| DOCUMENTO FUENTE |
┌──
Resulta que el dueño de ese periódico de derechas rancias al parecer me odia y por eso miente y me llama insolvente. ¿Por qué me odia? No le he hecho nada, no he dicho nada contra él, no he escrito nada contra él, simplemente no está en mi radar literario ni periodístico. Nunca me he ocupado de él, esta sería la primera vez y espero que sea la última. Cuando lo he visto en cafés y restaurantes, lo he saludado y le he dicho, exagerando claro, que no me pierdo su columna diaria de opinión política, que suele ser una cápsula de cianuro. Debo aclarar que ese señor, su esposa y sus hijos son todos inmensamente ricos, inmensamente solventes, en absoluto insolventes, lo que me alegra por ellos y sus descendientes.
└──
| PROBLEMA 1 |
Según el texto sobre el dueño del periódico, ¿qué suele ser la columna diaria de opinión política de ese señor?
| PROBLEMA 2 |
Prolonga, por favor, el texto sobre el dueño del periódico a partir de su última oración.
El listado no interviene en esto.

| MATERIAL PROPORCIONADO |
┌──
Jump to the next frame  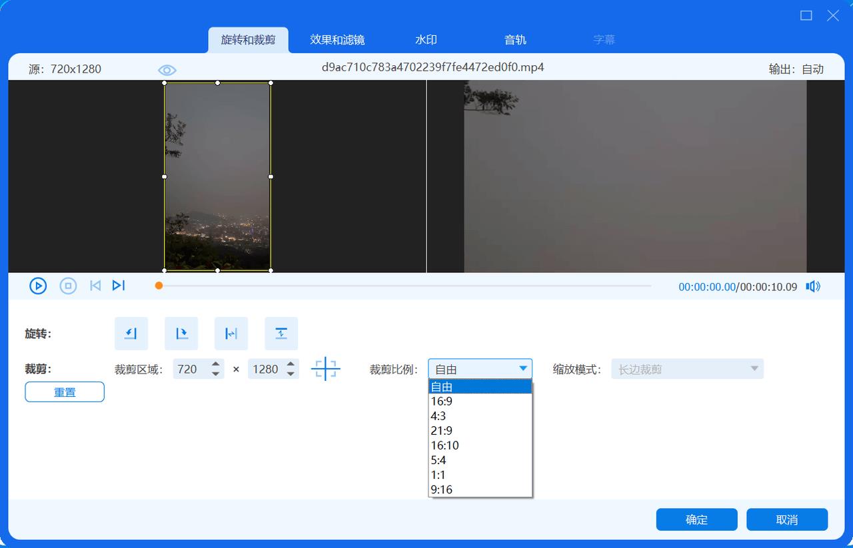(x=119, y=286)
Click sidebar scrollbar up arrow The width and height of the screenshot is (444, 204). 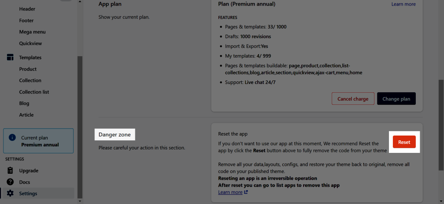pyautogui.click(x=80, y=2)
└──
| RESULTADO DEL EJERCICIO 1 |
Suele ser una cápsula de cianuro.

| RESULTADO DEL EJERCICIO 2 |
Entonces, ¿por qué me odia así, tan de pronto? Solo encuentro una explicación tentativa: porque mi hermano le dio una paliza a su hijo. ¿Por qué mi hermano redujo a trompadas y patadas a su hijo, por qué lo dejo contuso y lesionado, hecho un guiñapo, un estropicio, un atado de nervios trémulos? Porque descubrió que el hijo del dueño del periódico de derechas rancias estaba coqueteando con su esposa, escribiéndole mensajes eróticos, citándola a encuentros furtivos. Y mi hermano y su esposa eran íntimos amigos del hijo del dueño del periódico de derechas rancias. Eran muy amigos, tanto que viajaban juntos a todas partes. Hasta que mi hermano descubrió que su gran amigo, o sea el hijo del dueño del periódico de derechas rancias, estaba tratando de acostarse con su esposa, o ya se acostaba con ella. Entonces mi hermano, que no es un señorito refinado como yo, le dio una paliza feroz a su amigo pérfido, traidor. No debió pegarle, pudo matarlo o dejarlo lisiado, y así se lo dije, con el profundo cariño que siento por él. Pero entendí su rabia, su frustración, su impotencia. Y su examigo quedó tan averiado que debió viajar a operarse. Y mi hermano se separó de su esposa, después de muchos años de matrimonio feliz. O sea, una pena, una desgracia, un trauma familiar que me dolió mucho y aún lamento.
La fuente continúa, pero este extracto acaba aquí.